1. Funding Phase
The Double Bond of Lovers: Social and Spiritual Regimes of Dervishes in Istanbul during the Long Nineteenth Century
Principal Investigator
Prof. Dr. Christoph K. Neumann
Researcher
Yasir Islam Kaplan
Project Description
In the nineteenth century, the majority of Istanbul’s male Muslim inhabitants had an affiliation with at least one mystical order. This spiritual quest was understood as one of ‘love’ (ʽaşḳ), first to God, then, by extension, to the master and other disciples.

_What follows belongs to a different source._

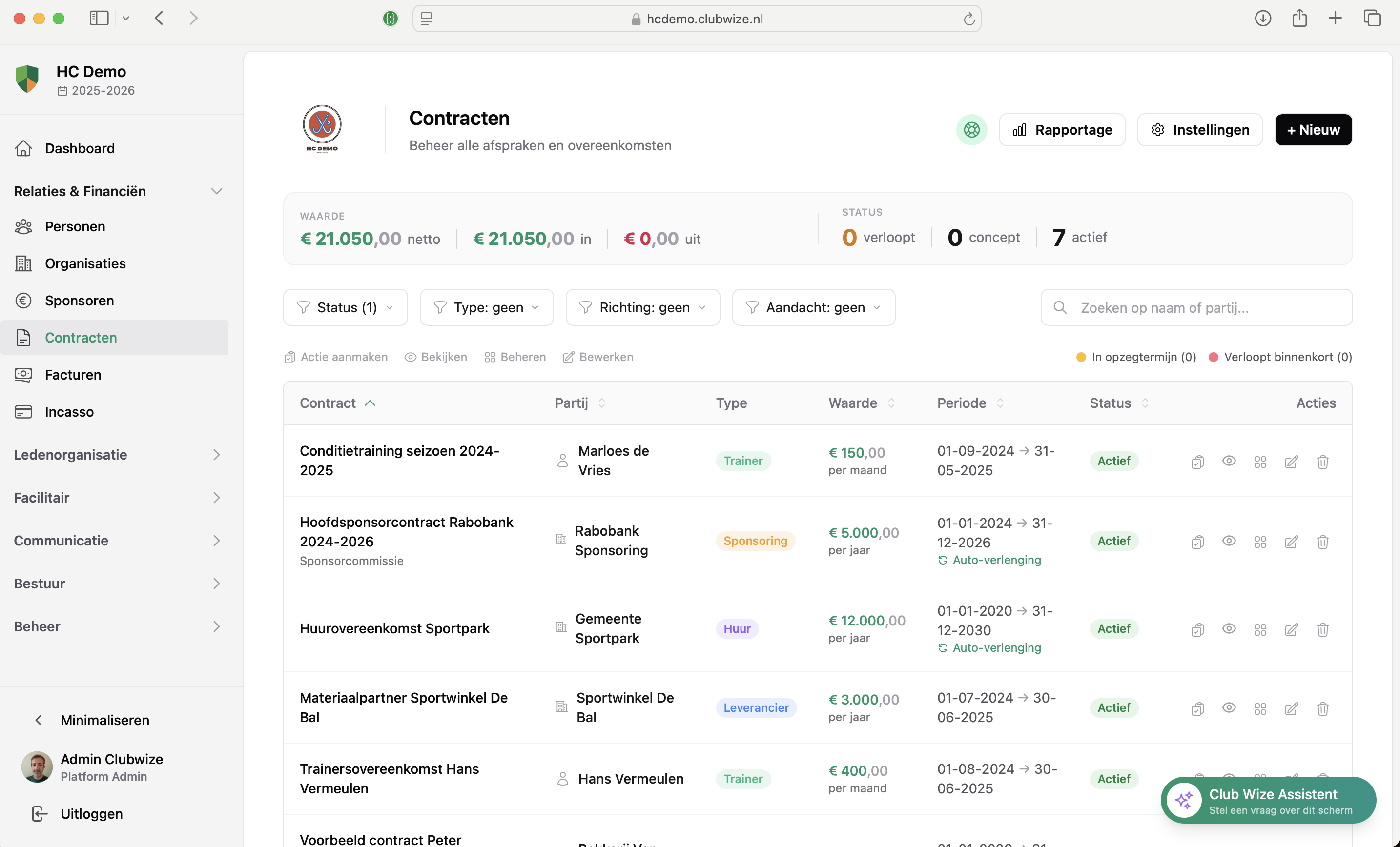View Sportwinkel De Bal contract eye icon

click(1228, 708)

The project investigates the double bond between disciples and their order, materialized in the form of control mechanisms in urban space: Orders suggested modes of conduct to their affiliates that were, firstly, socially enforced and, secondly, reinforced and legitimized by the spiritual relation between master and disciple. Sufi practices of self-examination thus created distinctive modes of vigilance.

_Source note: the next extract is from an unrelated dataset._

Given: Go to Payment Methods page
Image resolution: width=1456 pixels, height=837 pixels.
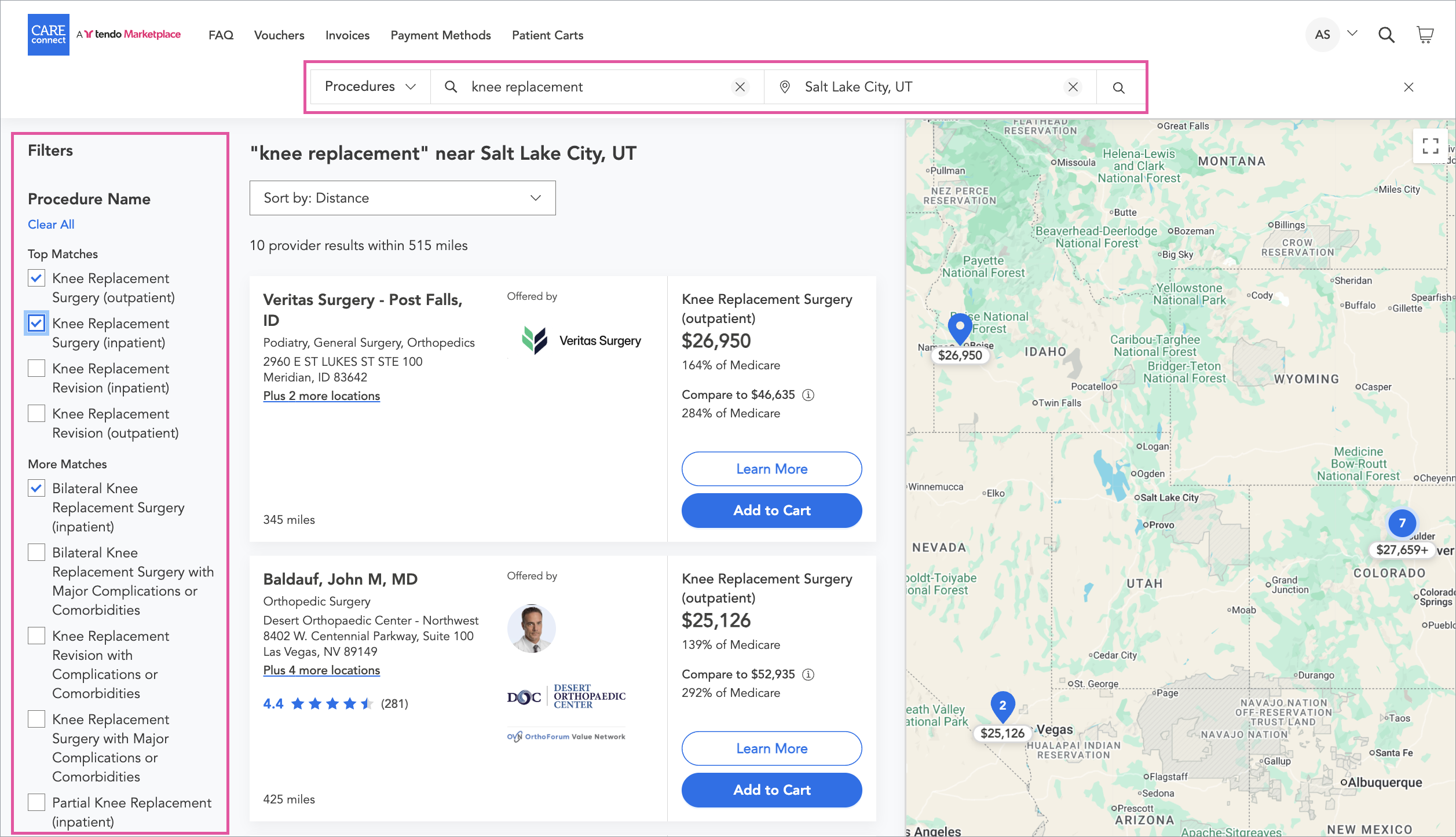Looking at the screenshot, I should click(x=440, y=35).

The doctrines, rules and practices of mystical orders contributed greatly to the social conventions of morals and manners of the Muslim population. At the same time, mystics had simultaneously to obey the rules of the emerging modern public and those of the divine secret into which every Sufi had been initiated. The sub-project concentrates on three orders of particular importance in the Ottoman capital: Naḳşbendīye, Mevlevīye and Ḫalvetīye.
The project examines moral and spiritual vigilance in connection with four topics:
- Sufi subjectivity in self-narratives
- rituals and doctrines of spiritual vigilance
- Sufi networks in urban space
- the emerging public sphere and the bureaucratization of Sufism.